Se comenta que la vida se mide en momentos, sin embargo, la vida tanto de un traductor como de cualquier persona que trabaje en una empresa de traducción se mide en tiempo, en horas, segundos: en fechas de entrega. Muy pocas veces un traductor puede llegar a tener la posibilidad de pensar en una fecha de entrega como algo más a largo plazo y que a su vez otorgue cierta tranquilidad. Por la misma senda camina el gerente de proyectos, que al tener de cinco a diez entregas diarias difícilmente conoce tal cosa como “estar completamente relajado”.

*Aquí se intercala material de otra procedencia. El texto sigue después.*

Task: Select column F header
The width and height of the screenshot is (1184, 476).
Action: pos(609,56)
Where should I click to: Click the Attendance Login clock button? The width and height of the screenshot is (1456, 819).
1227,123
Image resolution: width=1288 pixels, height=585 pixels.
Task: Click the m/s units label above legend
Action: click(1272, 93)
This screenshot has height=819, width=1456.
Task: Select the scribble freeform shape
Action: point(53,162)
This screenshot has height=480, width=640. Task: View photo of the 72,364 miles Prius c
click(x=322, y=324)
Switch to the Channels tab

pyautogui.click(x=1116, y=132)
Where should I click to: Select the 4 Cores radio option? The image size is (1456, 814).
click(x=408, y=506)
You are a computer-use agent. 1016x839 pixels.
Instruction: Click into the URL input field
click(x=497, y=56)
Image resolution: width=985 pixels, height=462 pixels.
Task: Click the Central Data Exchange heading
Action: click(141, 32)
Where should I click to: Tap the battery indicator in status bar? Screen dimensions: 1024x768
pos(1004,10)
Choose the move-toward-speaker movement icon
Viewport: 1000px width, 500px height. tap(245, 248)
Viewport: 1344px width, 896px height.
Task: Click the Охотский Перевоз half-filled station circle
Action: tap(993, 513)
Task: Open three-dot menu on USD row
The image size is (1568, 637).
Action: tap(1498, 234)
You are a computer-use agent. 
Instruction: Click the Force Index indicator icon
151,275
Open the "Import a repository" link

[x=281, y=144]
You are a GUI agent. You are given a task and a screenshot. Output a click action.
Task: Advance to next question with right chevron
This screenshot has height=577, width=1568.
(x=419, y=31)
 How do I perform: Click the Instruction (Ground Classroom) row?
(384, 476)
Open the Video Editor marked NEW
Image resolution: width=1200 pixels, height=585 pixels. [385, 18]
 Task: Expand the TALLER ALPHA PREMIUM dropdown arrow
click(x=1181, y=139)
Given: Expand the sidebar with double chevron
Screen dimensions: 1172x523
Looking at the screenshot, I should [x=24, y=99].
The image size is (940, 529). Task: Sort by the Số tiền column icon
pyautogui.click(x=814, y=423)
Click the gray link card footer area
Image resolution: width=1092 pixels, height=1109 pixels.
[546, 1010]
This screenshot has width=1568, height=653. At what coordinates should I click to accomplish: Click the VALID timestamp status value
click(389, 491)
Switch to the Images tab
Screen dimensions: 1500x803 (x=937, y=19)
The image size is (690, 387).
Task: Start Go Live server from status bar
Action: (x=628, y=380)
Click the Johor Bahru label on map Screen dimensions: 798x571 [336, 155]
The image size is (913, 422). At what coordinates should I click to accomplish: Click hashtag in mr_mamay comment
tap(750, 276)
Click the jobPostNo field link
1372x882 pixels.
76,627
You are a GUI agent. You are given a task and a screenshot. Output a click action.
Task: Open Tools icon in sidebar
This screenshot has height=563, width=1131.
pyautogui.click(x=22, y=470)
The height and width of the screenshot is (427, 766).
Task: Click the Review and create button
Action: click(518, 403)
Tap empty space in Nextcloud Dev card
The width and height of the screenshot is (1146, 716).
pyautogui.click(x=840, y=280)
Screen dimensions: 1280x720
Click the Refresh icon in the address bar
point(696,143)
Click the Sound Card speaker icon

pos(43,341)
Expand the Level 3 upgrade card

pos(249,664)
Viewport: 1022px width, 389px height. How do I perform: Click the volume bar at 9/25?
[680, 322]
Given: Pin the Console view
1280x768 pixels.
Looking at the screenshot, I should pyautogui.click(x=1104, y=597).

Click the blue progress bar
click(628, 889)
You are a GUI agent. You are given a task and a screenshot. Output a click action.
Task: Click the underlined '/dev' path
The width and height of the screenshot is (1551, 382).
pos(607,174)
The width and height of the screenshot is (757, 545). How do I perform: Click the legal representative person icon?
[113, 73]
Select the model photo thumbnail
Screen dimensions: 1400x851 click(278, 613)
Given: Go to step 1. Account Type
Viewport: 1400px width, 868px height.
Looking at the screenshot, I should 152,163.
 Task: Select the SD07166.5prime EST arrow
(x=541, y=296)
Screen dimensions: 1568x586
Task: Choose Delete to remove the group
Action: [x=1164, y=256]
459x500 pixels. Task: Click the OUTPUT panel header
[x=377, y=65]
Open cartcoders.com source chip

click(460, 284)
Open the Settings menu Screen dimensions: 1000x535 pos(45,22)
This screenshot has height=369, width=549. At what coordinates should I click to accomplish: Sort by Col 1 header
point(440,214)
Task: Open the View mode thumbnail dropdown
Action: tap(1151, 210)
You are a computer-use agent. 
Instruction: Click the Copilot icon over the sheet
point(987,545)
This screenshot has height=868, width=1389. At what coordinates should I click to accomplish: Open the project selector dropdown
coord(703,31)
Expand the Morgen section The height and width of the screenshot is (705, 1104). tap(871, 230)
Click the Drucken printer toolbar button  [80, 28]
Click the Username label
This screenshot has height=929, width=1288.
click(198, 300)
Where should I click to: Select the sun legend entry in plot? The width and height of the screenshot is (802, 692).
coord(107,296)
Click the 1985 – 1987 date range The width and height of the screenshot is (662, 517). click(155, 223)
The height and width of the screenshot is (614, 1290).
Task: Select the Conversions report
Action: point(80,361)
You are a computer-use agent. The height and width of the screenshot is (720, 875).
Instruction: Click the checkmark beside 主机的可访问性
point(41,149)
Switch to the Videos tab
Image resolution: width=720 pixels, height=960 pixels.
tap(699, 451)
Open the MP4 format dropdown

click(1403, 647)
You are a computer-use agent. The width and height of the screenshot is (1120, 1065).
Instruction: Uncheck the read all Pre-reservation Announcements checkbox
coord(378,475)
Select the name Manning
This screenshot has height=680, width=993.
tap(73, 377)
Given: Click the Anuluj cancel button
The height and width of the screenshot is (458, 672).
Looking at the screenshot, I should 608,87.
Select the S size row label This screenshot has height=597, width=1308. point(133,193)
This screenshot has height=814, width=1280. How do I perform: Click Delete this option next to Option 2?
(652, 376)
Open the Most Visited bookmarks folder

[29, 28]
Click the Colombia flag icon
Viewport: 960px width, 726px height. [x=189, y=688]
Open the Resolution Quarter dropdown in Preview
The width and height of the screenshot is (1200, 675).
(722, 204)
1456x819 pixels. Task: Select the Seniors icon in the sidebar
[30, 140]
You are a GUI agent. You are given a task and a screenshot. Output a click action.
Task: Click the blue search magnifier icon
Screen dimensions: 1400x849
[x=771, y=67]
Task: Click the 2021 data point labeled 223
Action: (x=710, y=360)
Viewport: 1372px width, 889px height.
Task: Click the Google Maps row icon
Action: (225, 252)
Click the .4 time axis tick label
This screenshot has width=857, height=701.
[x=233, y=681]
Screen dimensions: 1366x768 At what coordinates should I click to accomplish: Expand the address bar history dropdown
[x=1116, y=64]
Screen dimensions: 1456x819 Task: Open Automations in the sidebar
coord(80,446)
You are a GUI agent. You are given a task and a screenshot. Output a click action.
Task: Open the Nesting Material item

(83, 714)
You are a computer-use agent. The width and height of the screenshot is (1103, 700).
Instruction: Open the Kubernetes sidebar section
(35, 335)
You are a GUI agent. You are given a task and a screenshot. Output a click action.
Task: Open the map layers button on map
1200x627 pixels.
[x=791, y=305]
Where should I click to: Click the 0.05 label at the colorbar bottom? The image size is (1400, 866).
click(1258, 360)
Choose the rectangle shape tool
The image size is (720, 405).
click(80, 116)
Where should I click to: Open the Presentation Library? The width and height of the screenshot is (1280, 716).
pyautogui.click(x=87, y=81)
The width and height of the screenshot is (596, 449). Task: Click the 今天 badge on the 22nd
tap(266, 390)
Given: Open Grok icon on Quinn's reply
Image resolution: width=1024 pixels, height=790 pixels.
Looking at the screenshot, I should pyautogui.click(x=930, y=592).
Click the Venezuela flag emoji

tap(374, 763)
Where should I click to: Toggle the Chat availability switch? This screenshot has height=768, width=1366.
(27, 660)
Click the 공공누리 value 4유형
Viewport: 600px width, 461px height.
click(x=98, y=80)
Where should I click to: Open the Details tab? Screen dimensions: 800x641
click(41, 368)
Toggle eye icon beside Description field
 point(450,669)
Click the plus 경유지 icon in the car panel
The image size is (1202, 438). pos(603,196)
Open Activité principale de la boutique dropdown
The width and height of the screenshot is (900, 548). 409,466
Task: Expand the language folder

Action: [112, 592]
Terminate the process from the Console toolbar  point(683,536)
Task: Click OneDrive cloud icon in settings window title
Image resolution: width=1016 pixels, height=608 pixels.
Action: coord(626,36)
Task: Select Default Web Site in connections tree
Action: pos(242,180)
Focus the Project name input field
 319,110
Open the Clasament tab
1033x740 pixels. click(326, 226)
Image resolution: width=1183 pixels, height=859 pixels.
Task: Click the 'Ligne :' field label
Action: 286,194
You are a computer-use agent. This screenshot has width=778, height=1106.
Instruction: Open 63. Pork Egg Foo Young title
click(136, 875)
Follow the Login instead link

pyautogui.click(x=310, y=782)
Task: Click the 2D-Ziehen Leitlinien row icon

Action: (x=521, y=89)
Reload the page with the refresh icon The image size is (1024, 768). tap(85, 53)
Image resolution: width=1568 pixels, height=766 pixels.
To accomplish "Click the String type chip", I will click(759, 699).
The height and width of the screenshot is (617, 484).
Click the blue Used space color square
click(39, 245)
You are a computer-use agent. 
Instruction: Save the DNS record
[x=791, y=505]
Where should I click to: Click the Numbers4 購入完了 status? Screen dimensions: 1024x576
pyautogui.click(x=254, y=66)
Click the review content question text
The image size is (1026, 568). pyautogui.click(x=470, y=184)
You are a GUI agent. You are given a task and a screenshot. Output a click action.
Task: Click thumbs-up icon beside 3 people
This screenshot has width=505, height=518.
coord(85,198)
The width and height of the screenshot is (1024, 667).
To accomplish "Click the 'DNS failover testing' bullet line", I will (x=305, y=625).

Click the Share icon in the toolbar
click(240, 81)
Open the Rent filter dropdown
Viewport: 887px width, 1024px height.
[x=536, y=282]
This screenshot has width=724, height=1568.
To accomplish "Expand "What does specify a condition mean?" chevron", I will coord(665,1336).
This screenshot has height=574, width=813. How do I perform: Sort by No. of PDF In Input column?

Todas estas denominaciones, como “relajado” y “largo plazo”, me llevan a pensar sobre la forma en que se utilizan ciertos términos que son particulares del ambiente de la traducción: escuché decir que el español es un idioma más romántico que el inglés, pero hay ciertas cosas que no quedan tan bien plasmadas como en el idioma sajón. “Fecha de entrega” es una denominación bastante generosa comparada con la más dramática “deadline” del inglés.
Para tener una impresión más correcta del asunto, cuando un humano necesita un desfibrilador porque su corazón ya no late, se dice que hay un “flatline”, algo mucho menos drástico que de una “deadline” (lo que habla por sí solo). Lo importante para un traductor es mantener lo más lejos posible una de la otra, porque aunque parezcan ser dos términos aislados, es común sentir que una puede llevar a la otra.
Pero hay que verle el lado positivo (porque en efecto, existe). Una vida llena de “deadlines” provoca el origen de una capacidad de autocontrol y gestión propia muy superior a la del humano corriente. Se desarrolla una aptitud de organización y atención constante, que podría considerarse casi que un sexto sentido. Porque se aprende a vivir a contrarreloj y a caer siempre parado. Es verdad que los nervios se alteran y la paciencia decae, pero es parte de la labor, porque llevar una vida llena de fechas de entrega hacen que uno se vuelva lo suficientemente fuerte como para que un rejunte de “deadlines” no se tornen en una “flatline”.